Excerpt:
By Gelsey Plaza
A transgender tuberculosis researcher and a female one-star general of the United States Air Force offer a glimpse of the numerous successful alumni Lewis & Clark College has produced over the last century and a half. Many students have gone on to become important cultural figures and innovators. As LC’s 150th anniversary comes to a close, the college is honoring its distinctive past and preparing for many more prosperous years.
One of LC’s earliest Pioneers was Alan Hart, who graduated from LC back when it was known as Albany College in 1912. Hart, who attended medical school and became a physician after leaving LC, was one of the first transgender men to undergo gender reassignment surgery in the United States.
Soon after his transition, Hart was forced to move to a remote place in Montana when a former med school classmate outed him. Due to lack of acceptance over his gender identity, Hart experienced financial insecurities and was forced to relocate many times.
Despite these hardships, Hart devoted the majority of his career to the study of tuberculosis. He pioneered the use of x-ray photography in tuberculosis detection and led a massive x-ray tuberculosis screening program in Connecticut in 1948. Hart saved thousands of lives by containing the spread of tuberculosis and emphasizing the importance of early detection and treatment.
Another noteworthy LC alumna is Major General Jeanne Marjorie Holm ’56, who received her Bachelor of Arts degree from LC. Holm went on to become the first female one-star general of the United States Air Force, as well as the first female two-star general in any service branch of the United States.
A passionate and dedicated leader in the Air Force, Holm was influential in the expansion of women’s roles in the Air Force. She was a diligent advocate in expanding women’s opportunities to serve in the Armed Forces, and she jumpstarted innovative roles and career opportunities for women within the Air Force.
Due to her exemplary service, Holm was appointed director of Women in the Air Force and awarded the Air Force Distinguished Service Medal. A section of Air University was reorganized in 2008 and renamed the Jeanne M. Holm Officer Accession and Citizen Development Center in her honor.
Matt Wuerker ’79, another distinguished alumnus, is a Pulitzer Prize-winning American political cartoonist. While at LC, he served as the chief editorial cartoonist for the Pioneer Log. Wuerker is a founding staff member of Politico, an American political journalism company that covers politics and policy in the United States and internationally. He also won the 2012 Pulitzer Prize for Editorial Cartooning. He received this award for his consistently fresh and funny cartoons, particularly those that lampooned the partisan conflict in American politics.
Bill Walker ’73, the current governor of Alaska, also attended LC. Walker initially intended to run as a Republican in the 2014 gubernatorial election. However, Walker decided to run as a nonpartisan candidate, taking the recommendation he had received from former Alaska governor Wally Hickel prior to his 2010 campaign.

Required action 1:
From the article on Lewis & Clark College alumni, list every graduate it profiles by name.
Required action 2:
Answer these questions using the article on Lewis & Clark College alumni:
(a) In what year did Alan Hart lead a tuberculosis screening program in Connecticut?
(b) In what year was a section of Air University reorganized and renamed for Jeanne M. Holm?
(c) Who recommended that Bill Walker run as a nonpartisan candidate?
Required action 3:
Continue the article on Lewis & Clark College alumni from the point where it stops.

Supplied material:

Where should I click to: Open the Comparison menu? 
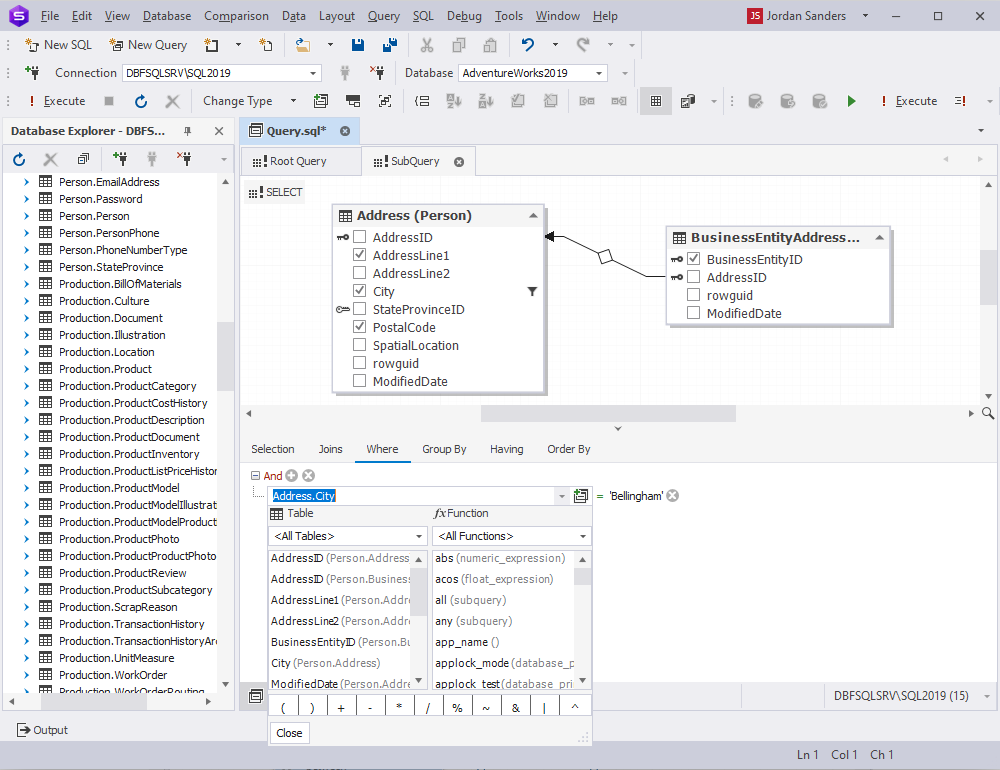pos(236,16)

==

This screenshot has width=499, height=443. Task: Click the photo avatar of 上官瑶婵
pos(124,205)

Task output 1:
Alan Hart
Jeanne Marjorie Holm
Matt Wuerker
Bill Walker

Task output 2:
(a) 1948
(b) 2008
(c) Wally Hickel, a former governor of Alaska

Task output 3:
As governor of Alaska, Walker secured $1 million to help with repairments and recovery after seven landslides devastated the town of Sitka. In November of 2015, Walker signed the buyout bill for TransCanada’s quarter share in the Alaska Liquefied Natural Gas (AKLNG) project. If work begins in the 2020s as planned, 10,000 construction jobs are expected to open, and the state will make $1-1.2 billion per year once gas starts flowing.
Governor Walker is not the only standing state governor to have graduated from LC. The current governor of Oregon, Kate Brown, received her law degree and Certificate in Environmental Law at LC’s Northwestern School of Law in 1985.
Brown took office in February 2015, becoming the first openly bisexual governor in U.S. history. Although her sexuality received a great deal of media attention, Brown’s strengths as a leader got her elected. Brown has successfully implemented many programs to help the state’s economy, such as raising the state’s minimum wage and ensuring a fair work schedule. She was also the first governor in the country to take action to end the use of coal power, making Oregon a leader in the clean energy movement.
In addition to Walker and Brown, Monica Lewinsky ’95 is another LC alumna who is actively engaged with politics. Lewinsky, a political activist and former White House intern, graduated a bachelor’s degree in psychology. Lewinsky became a public figure after news broke about her sexual encounters with then-President Bill Clinton.
After being publicly ridiculed on the internet regarding her sexual encounters with Clinton, Lewinsky decided to stand up against cyberbullying. In 2015, she became an ambassador and strategic advisor for the anti-bullying organization Bystander Revolution.
LC has helped and supported generations of students toward paths of success and accomplishment. Over the past 150 years, LC has cultivated strong and dedicated leaders and innovators. LC strives to continue empowering students and hopes to create many more prosperous alumni from all walks of life.